Sunday, June 7, 2015

Again, that Lethal Victimology. It’s our Fault, you see !

In his adopted home of Wollongong, [Jordanian immigrant] Abu Ayman — as his friends know the sheik — was a young man at peace. ... Australia’s most senior Salafist cleric says if he knew then what he does now, he wouldn’t have come at all [to Australia].
On a Saturday night in Coolaroo, an industrial northern Melbourne suburb where more people consider themselves Muslim than any other religion,[Sheik Mohammed Omran] speaks with disappointment, a tinge of bitterness and overwhelmingly a deep sense of dismay. He says he feels like a foreigner in his own country. 
 "If I knew that one day this would happen in Australia, I swear by the almighty God I will never step foot in my — in your — country,” he tells Inquirer from his office inside the Hume Islamic Youth Centre....Omran gestures to his adult son Osama, who is quietly serving tea to the older men in the room. “He feels he is not wanted because his name is Islamic. Everyone gets devastated by that." 
Omran, emir of the Ahlus Sunnah wal Jama’ah school of Islamic thought characterised by literal ­interpretations of the Koran, believes the global threat represented by Islamic State is exaggerated and the national security risk posed by Muslim Australians seeking to join its ranks is grossly overblown.. “How many Australians have been killed by terrorists? Skin cancer, breast cancer kill thousands every year.” 
Mustafa Abu Yusuf, an adviser to the sheik and a spokesman for the ASWJ, goes further. He describes terrorism as a fabricated issue that cynically has been used by successive governments to create a Muslim bogeyman. “...If it wasn’t for the half-decent people in Australia most of the Muslim community would be pushed out on to the fringes.” 
In raw numbers, the core problem of youth radicalisation is dwarfed by the scale of the federal government’s policy response. Intelligence agencies believe there are 104 Australians fighting for Islamist groups in Syria or Iraq. Between 35 and 40 people have been killed or in combat or murdered by their Islamic State comrades.
Sheik Omran does not like the word extremism. He prefers ''deviation''. 
Through his involvement at the Brunswick mosque and more recently the Hume Youth Islamic Centre (HYIC) Omran has known some of Australia’s most notorious deviants: Abdul Nacer Benbrika before he formed a terrorist cell; Harun Mehicevic before he established the hardline al- Furqan Centre in Melbourne’s southeast; Melbourne teenager Numan Haider before he lunged at and stabbed two counter-terrorism taskforce officers with a knife outside a suburban police station and was thankfully shot dead.. 
The sheik has been accused of his own deviations, most notably in describing Osama bin Laden as a good man. Omran does not apologise for his past comments or previous associations. Nor does he consider himself a firebrand, as he is often described. Rather, he sees himself as a man grown old in a country that no longer as welcoming as it once was.
Let’s add to that picture some more information which might explain why the warm welcome Omran admits he once received here as a young man has chilled - and why the problem lies more with him than the rest of us.

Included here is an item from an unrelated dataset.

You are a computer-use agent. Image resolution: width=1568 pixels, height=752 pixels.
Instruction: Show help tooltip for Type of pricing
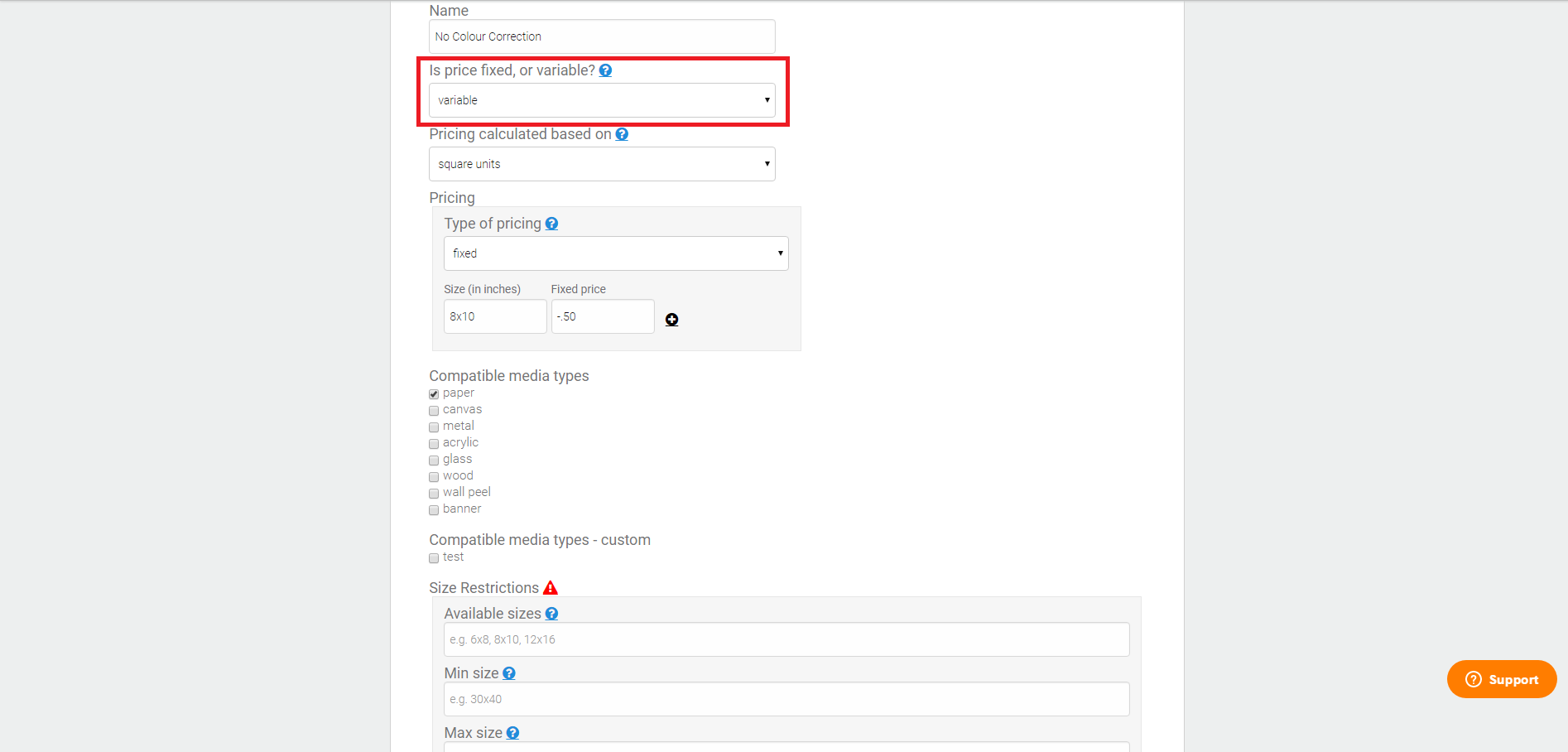tap(551, 224)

Omran once described al Qaeda head Osama bin Laden, whose followers helped to kill Australians, as a good man in some ways, and not in other ways.''

But before that, Omran said ''I dispute any evil action linked to bin Laden.''  He said Ï don't believe that even September 11 from the beginning, I don't believe I was done by any Muslim at all.''
  
Omran was accused by one Somali mother of turning her son into a hardliner, so that her son returned to Somalia to fight - and be killed.

In 2003 Omran had this conversation:
Reporter: Is it a good Muslim's duty to go and fight the coalition forces for jihad in Iraq at the moment?
Sheikh Mohammed Omran: I would say yes.
And now this man is a leader in his community? Unbelievable !

The Way I See It....if Omran wonders why there’s this suspicion he finds so distressing, he should take his rose-coloured glasses off and buy himself a mirror.

And he should ask himself this: if he takes such offence at some non-Muslims here merely being rude to Muslims, can he really be so damning when non-Muslims here take such offence at some Muslims here trying to kill non-Muslims - and some succeeding?

Are you surprised that some in his centre have turned to jihadism?  Is Omran surprised that he is treated with suspicion? He's either totally naïve or in major denial.